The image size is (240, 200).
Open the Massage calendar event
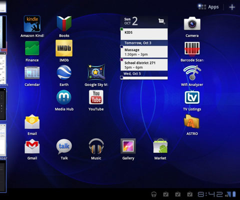click(x=144, y=52)
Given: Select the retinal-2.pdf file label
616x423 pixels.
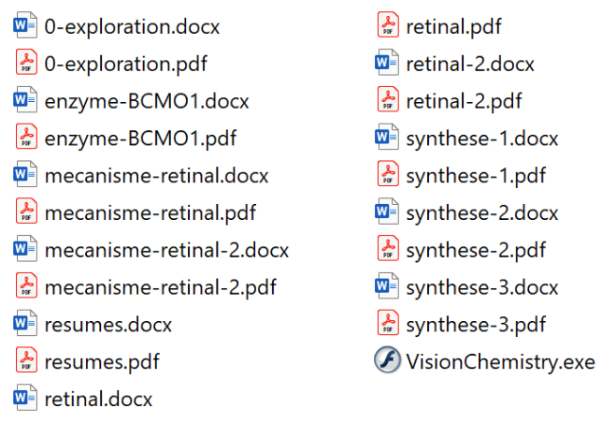Looking at the screenshot, I should point(464,100).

WRITTEN TASK:
Rewrite the material with "calendar event" replaced by "appointment" and everything else left unchanged, omitting the pictures.

SOLUTION:
The image size is (240, 200).
Open the Massage appointment
click(x=144, y=52)
Given: Select the retinal-2.pdf file label
616x423 pixels.
Looking at the screenshot, I should point(464,100).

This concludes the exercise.